Exploring asteroids and other small bodies throughout the solar system has gotten increasingly popular, as their small gravity wells make them ideal candidates for resource extraction, enabling the expansion of life into the solar system. However, the technical challenges facing a mission to explore one are fraught – since they’re so small and variable, understanding how to land on one is even more so. A team from the University of Trieste in Italy has proposed a mission idea that could help solve that problem by using an ability most humans have but never think about.
Have you ever closed your eyes and tried to touch your fingers to one another? If you haven’t, try it now, and you’ll likely find that you can easily. It’s possible to do even without guidance from your five normal senses. That is what is known as proprioception – our hidden “sixth” sense. It is that ability to know where objects are in relation to one another – in this case, where your hands are in relation to one another without any other sensory indication.
Taking that basic idea and extrapolating it to a mission to an asteroid, the basic concept of the mission involves a lander with what seems like a dome with a ton of little balls on it, each facing a slightly different direction. Those balls are then ejected from the dome with varying degrees of force and land on various parts of the asteroid or comet.
They then create what is known in networking as a “mesh” system by connecting through one another and back to the main lander, which has a higher power output and larger communications array. They also contain a series of sensors, such as a camera, a magnetometer, and, importantly, an inertial measurement unit, or IMU.
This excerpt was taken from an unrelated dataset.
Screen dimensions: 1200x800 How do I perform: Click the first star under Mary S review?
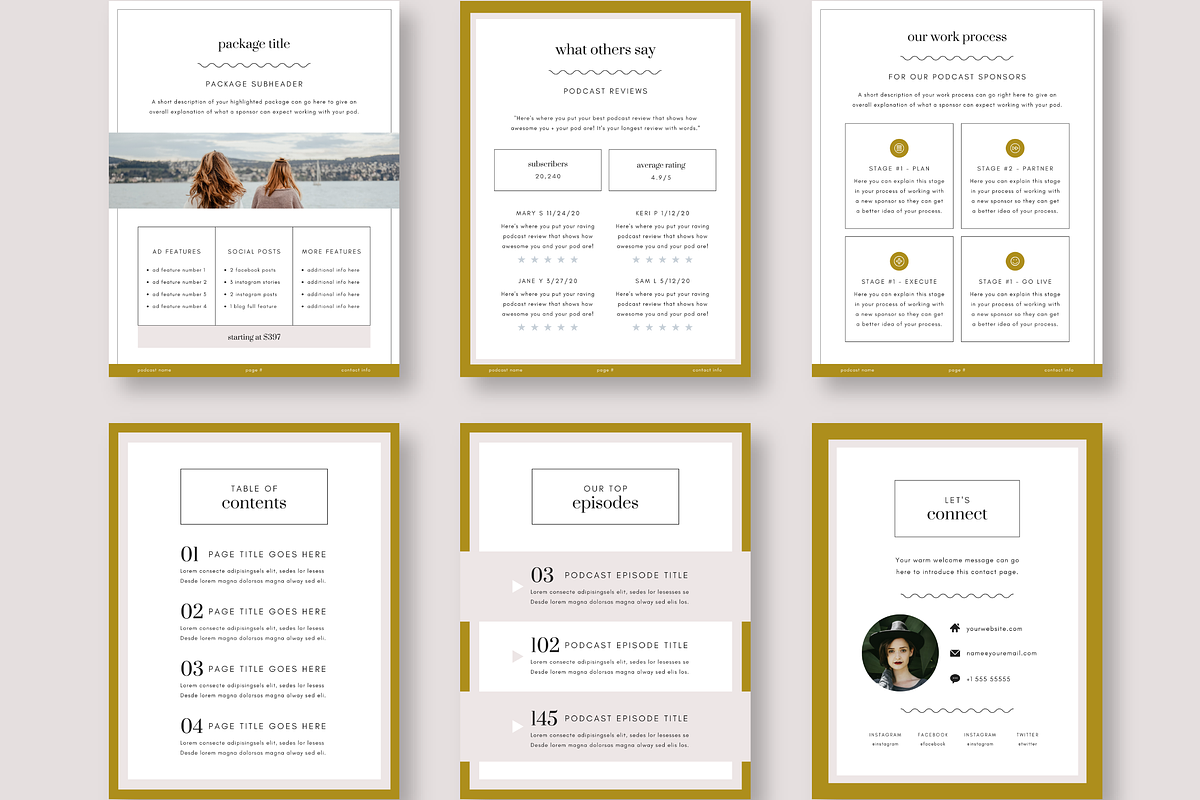(x=520, y=260)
IMUs are commonly used in cell phones to tell which direction the phone is oriented—that’s why your phone’s screen will flip upside down if you hold it upside down. They can also measure acceleration, which is why many are used in modern rocketry. They’re tiny and not very power-hungry, allowing them to fit into the ball format used for this mission.
Measurements from each of the remote sensors IMUs can be combined with data about the strength of the force that propelled them to their final resting place and fed into an algorithm, which will then help the base station determine the location of each sensor unit. That then allows measurements from the other sensors, such as the magnetometers and cameras, to paint a picture of the body’s external and internal structure – since magnetic fields, surface objects, and even gravity can vary significantly on small celestial bodies.
As a proof of concept for this mission design, the team ran a simulation of a mission to comet 67P/Churyumov-Gerasimenko, most widely known for being visited by Rosetta, the ESA mission whose lander, Philae, experienced some of the trouble that is so common on these missions. They found that, depending on the number of projectile sensors, the mission could cover even weird morphologies like 67P/Churyumov-Gerasimenko’s two-lobed form.
No agency has yet taken up the mission, but as electronics and sensors get smaller and more power efficient and more small bodies become potential resource sources, there might be a place for testing these spaced-out sensors. We’ll have to wait and see—just not with proprioception alone.
Learn More:
Cottiga et al. – Proprioceptive swarms for celestial body exploration
UT – Could You Find What A Lunar Crater Is Made Of By Shooting It?
UT – Swarming Satellites Could Autonomously Characterize an Asteroid
UT – Swarms of Orbiting Sensors Could Map An Asteroid’s Surface
Lead Image:
Depiction of the mission’s lander and deployable sensor system.
Credit – Cottiga et al.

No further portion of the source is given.